■ Stored records ■

BEGIN

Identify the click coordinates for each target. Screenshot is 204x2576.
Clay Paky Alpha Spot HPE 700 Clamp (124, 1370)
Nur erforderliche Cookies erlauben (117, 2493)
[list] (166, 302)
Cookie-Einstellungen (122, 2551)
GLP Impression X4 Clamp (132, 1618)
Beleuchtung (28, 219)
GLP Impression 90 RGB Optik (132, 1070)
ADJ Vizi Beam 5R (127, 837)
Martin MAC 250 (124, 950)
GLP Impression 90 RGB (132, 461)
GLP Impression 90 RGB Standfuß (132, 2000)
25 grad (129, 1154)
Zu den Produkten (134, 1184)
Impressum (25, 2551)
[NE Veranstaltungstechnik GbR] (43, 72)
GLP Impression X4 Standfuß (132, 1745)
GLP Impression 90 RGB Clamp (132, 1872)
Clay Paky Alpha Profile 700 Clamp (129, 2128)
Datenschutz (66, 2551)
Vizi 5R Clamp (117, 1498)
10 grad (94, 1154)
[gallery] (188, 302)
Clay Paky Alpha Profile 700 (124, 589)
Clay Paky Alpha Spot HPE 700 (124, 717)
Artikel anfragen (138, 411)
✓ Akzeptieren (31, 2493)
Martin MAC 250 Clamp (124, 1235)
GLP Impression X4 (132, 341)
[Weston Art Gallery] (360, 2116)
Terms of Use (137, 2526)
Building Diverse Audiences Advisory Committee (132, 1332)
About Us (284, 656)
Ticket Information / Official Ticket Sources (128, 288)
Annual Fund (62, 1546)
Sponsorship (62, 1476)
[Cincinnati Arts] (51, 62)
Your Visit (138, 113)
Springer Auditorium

END

■ Exercise requirements ■
Every line from the one that contains "Ticket Information /" down to and including the last line of the records above must be set down exactly, with nothing else.

■ Solution to this task ■
Ticket Information / Official Ticket Sources (128, 288)
Annual Fund (62, 1546)
Sponsorship (62, 1476)
[Cincinnati Arts] (51, 62)
Your Visit (138, 113)
Springer Auditorium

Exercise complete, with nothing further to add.